Ps2: the excersism of emily rose.(yes, its a movie, not a game.)


----------



## Nocturne (Dec 24, 2005)

GCN- Metroid Prime 2: Echoes
DS- Animal Crossing Wild World
GBA slot in DS: Donkey Kong Country 3


----------



## TwilightKing (Dec 24, 2005)

ds: mario kart ds (soon to be ac:ww)
gamecube: Star fox assault
gba: mario party advance
n64: 007 goldeneye


----------



## SuperDragonite (Dec 24, 2005)

SNES: Currently unplugged and stored in a drawer.
Gamecube: Super Smash Bros.

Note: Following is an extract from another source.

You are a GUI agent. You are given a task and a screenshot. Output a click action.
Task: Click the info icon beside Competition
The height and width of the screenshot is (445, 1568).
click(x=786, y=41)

Melee
DS: Pokemon Emerald Version and Animal Crossing Wild World


----------



## THELINKMASTER2111 (Dec 24, 2005)

Madden 06 in my PS2
Polarium in my DS
Super Mario Sunshine in my Gamecube
Halo 2 in my XBOX

I just got Polarium and it is awesome.


----------



## DarthGohan1 (Dec 24, 2005)

SNES:Super Mario All-Stars
N64:Goldeneye 007 or MarioKart64 (not sure)
GC:Madden 06
DS:Animal Crossing WW (and MKDS sometimes too) along with PKMN Emerald (my bro's) in the GBA slot of DS
GBA:no clue
GBC:no clue
GB:no clue


----------



## Mino (Dec 25, 2005)

Xbox: Halo 2
GameCube: Spiderman 2
GBA Slot: Fire Emblem: The Sacred Stones
DS Slot: Meteos


----------



## Mino (Dec 25, 2005)

[quote="THE] I just got Polarium and it is awesome. [/quote]
 You made a bad choice, the game is really shallow and boring.


----------



## beakmanthegreat (Dec 25, 2005)

its his own fault he bought it mino, u dont have to rub it in.


----------



## Copper (Dec 26, 2005)

DS:
 DS Card slot: Animal Crossing: Wild World
GBA Cartridge: Megaman Battle Network 3 White
GCN: Animal Crossing
N64: Nothing

EDIT: Updated!


----------



## Micah (Dec 27, 2005)

DS: AC:WW
GBA: MP Advance
GCN: Mario Baseball


----------



## Kyle (Dec 30, 2005)

Nintendo DS: Animal Crossing Wild World
Xbox: Fable
GBA SP: Nothing
GBA: Nothing
GBC: Nothing still


----------